When it comes to casting black talent, Hollywood can appear to both not know what it’s doing, and to know exactly what it’s doing.
Such is the case with the reported casting of actress Zoe Saldana to play the High Priestess of Soul, Nina Simone. The choice confused, rattled and in some cases angered both black film enthusiasts and fans of Nina Simone. How could a slim woman with fine features be chosen to play Simone, a powerhouse who was unapologetic about her full, African-descended features?
The questions about choosing Saldana are not about her acting ability as much as they are about why the makers of this film seem to want to “pretty up” Nina Simone’s image. With a deep, smoky voice, wide nose, full lips, coffee bean-colored skin and defiantly natural hair, Nina’s unconventional, almost militant beauty was an inextricable part of her politics and her awareness as a musician. To create a movie about her, only to cast an actress who looks nothing like her, is, simply, an insult.
It’s also confusing, considering the reported first choice for the film was Mary J. Blige — a singer who may bear a closer resemblance, but whose more recent claim to fame was shrilly singing about chicken wraps for Burger King.
Hollywood has a history of playing fast and loose with the appearance of black historical figures in films.

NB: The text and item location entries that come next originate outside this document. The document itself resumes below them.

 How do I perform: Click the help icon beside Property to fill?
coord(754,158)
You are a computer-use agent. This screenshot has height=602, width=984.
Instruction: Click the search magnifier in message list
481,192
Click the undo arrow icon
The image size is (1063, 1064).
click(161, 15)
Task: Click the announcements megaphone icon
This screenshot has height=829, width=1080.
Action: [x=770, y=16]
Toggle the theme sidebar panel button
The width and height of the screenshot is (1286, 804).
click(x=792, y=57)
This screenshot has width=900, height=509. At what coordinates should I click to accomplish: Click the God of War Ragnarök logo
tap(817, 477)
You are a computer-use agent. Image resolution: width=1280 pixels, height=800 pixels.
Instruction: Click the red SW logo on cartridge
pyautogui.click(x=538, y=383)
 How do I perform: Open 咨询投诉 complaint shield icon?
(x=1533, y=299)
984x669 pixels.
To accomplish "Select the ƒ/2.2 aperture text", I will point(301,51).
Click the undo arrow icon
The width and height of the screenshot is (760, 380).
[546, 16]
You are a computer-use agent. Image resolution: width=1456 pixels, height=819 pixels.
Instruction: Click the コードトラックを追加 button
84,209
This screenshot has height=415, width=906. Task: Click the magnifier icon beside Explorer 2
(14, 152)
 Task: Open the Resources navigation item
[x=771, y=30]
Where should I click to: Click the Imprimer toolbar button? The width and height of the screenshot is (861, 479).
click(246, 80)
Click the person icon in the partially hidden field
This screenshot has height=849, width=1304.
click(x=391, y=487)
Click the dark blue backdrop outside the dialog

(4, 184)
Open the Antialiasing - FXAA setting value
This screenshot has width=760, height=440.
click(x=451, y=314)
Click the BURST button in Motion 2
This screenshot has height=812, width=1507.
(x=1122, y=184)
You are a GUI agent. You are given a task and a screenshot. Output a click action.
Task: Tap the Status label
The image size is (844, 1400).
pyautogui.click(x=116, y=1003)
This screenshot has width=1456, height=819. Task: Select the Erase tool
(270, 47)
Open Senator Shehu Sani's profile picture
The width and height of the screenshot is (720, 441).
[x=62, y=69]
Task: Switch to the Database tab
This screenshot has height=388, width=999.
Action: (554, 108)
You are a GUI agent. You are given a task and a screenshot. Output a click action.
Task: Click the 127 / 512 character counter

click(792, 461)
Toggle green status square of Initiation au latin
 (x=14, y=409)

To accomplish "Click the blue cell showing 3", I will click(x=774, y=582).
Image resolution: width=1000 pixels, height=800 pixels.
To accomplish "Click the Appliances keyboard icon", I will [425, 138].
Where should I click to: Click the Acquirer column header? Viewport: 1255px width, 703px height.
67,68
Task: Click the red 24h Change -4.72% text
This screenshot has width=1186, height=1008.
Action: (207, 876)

Sometimes, the lack of similarity between an actor and a character he’s portraying is overshadowed by the performance itself, as was the case with Denzel Washington playing the lighter-skinned and taller Malcolm X. And while a choice can initially raise an eyebrow, such as Diana Ross portraying Billie Holiday in Lady Sings the Blues, sometimes critics are surprised and pleased by the outcome, as Roger Ebert was in his 1972 review of the movie. (It should be noted that Malcolm X was directed by Spike Lee, and that Lady Sings the Blues was financed by black-owned Motown.)
Sometimes, the actor’s ability outshines his differences from the character he’s playing. That’s what comedy fans are looking forward to when comedian Jay Pharoah steps into the role of President Obama in the coming season of Saturday Night Live. Jay Pharoah is considerably darker than the president, but his deft impersonations allow him to channel almost any major black male figure in popular culture. To note, SNL’s previous go-to-guy for President Obama skits, Fred Armisen (who is not black), drew more groans than laughs. Handing the role to an able black comedian could be an improvement.
And still, even when Hollywood chooses a black actor who bears a closer resemblance to a historical or cultural figure, eyebrows can be raised. Such was the case when Beyoncé was chosen to play Etta James in Cadillac Records in 2008. The visual similarities were passable for a glossy Hollywood film, but many — including the late Etta herself — questioned whether Beyoncé, with her sweetheart image, could play a tortured, drug-addicted blues singer. (Whether she pulled it off or not remains a subject of debate.)
As for the Zoe/Nina casting, some have taken a wait-and-see attitude. But most critics of the choice are understandably miffed, seeing as a how a major cultural icon who defied the narrow ideals of beauty is now being played by someone who fits squarely into them. And considering that the makers of the Nina Simone flick are selling it as a “love story,” Saldana’s casting adds another layer of insult, subtly suggesting that an actress who actually resembles Simone couldn’t possibly be a viable love interest on the big screen.
How revolutionary would it be, really, to cast someone like Adepero Oduye, praised for her powerful performance in last year’s Pariah, for yet another powerful role as Nina Simone? To many, she seems like a more obvious choice; names like Viola Davis and Alfre Woodard have also been suggested. Yet the question remains — how could talent like this be overlooked in the first place? Is it still too much to see a black woman, lips full, nose wide, embody talent, power and sensuality? If that’s the case, then it’s obvious Nina Simone wasn’t just ahead of her time — she is ahead of our time, too.